Audit User Information in Active Directory with PowerShell

In this blog post, we'll explore a PowerShell script that audits user information in an Active Directory environment. The script uses the Get-ADUser cmdlet to retrieve all users and then processes each user's properties to gather relevant information.

Prerequisites

The Script

The script starts by importing the Active Directory module and clearing the console.

Import-Module ActiveDirectory
Clear-host

The next step is to retrieve all AD users using the Get-ADUser cmdlet with a filter of *, which returns all users. The script then uses the Where-Object cmdlet to filter out any users without a UserPrincipalName or whose name contains "SVC*". Finally, the results are sorted by user name.

$users = Get-ADUser -Filter * | Where-Object { $_.UserPrincipalName -ne $null -and $_.Name -notlike 'SVC*' } | sort-object Name

How It Works

Initializing User Information Array

The script initializes an empty array called $userInfo to store user information.

$userInfo = @()

Processing Each User

The script loops through each user in the $users array using a foreach loop. For each user, it retrieves their properties using the Get-ADUser cmdlet with the -Identity parameter set to the user's distinguished name.
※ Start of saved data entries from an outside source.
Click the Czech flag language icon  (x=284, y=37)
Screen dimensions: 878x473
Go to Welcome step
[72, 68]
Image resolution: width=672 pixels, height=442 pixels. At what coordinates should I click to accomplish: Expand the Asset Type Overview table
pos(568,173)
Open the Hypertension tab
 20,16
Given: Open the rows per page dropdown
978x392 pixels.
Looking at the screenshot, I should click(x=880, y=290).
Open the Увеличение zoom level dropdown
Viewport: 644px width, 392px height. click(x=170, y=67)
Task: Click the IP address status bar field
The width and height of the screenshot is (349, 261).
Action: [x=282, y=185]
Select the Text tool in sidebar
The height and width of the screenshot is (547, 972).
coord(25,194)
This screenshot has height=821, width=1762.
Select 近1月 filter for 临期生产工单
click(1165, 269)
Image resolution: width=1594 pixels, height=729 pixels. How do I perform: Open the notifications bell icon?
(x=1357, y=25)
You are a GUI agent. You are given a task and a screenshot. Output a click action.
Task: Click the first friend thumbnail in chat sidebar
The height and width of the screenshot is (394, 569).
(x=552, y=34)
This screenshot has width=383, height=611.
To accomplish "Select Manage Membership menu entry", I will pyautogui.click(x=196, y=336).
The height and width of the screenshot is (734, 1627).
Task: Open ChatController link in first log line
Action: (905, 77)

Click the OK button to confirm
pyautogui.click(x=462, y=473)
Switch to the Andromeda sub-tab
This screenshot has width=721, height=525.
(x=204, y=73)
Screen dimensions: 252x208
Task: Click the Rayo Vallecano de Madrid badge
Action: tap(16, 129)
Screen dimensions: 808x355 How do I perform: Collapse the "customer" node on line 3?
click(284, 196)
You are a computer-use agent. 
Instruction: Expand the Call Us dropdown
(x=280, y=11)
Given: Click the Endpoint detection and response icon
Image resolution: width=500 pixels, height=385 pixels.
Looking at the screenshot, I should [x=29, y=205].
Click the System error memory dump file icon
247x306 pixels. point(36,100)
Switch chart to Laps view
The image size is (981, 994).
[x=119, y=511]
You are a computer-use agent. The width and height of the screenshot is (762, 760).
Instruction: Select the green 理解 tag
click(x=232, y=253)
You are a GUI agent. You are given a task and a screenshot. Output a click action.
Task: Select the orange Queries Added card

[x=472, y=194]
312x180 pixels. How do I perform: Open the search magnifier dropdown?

foreach ($user in $users) {
    Write-host "Processing $($user.Name)" -foregroundcolor Cyan
    $properties = Get-ADUser -Identity $user.DistinguishedName  -Properties *

    # Add user information to array
    $userInfo += [PSCustomObject]@{
        Name                  = $properties.Name
        Role                  = $properties.Title
        SamAccountName        = $properties.SamAccountName
        Email                 = $properties.mail
        Manager               = $properties.Manager
        Company               = $properties.Company
        Street                = $properties.StreetAddress
        Office                = $properties.Office
        DistinguishedName     = $properties.DistinguishedName
        Enabled               = $properties.Enabled
        PasswordNeverExpires  = $properties.PasswordNeverExpires
        LastLogonDate         = $properties.LastLogonDate
        PasswordLastSet       = $properties.PasswordLastSet
        AccountExpirationDate = $properties.AccountExpirationDate
        AccountLockoutTime    = $properties.AccountLockoutTime
        MemberOf              = $properties.MemberOf -join ";"
    }
}

Key Code Snippets

$userInfo | Export-Csv -Path "$dir\$env:userdomain-user-audit.csv" -NoTypeInformation

Usage Examples

This script can be run in a PowerShell console to generate a CSV file containing user information. The generated file will be named $env:userdomain-user-audit.csv, where $env:userdomain is the user domain.

Conclusion

This PowerShell script provides a useful tool for auditing user information in an Active Directory environment. By processing each user's properties and storing relevant information in an array, the script makes it easy to generate a CSV file containing detailed user information.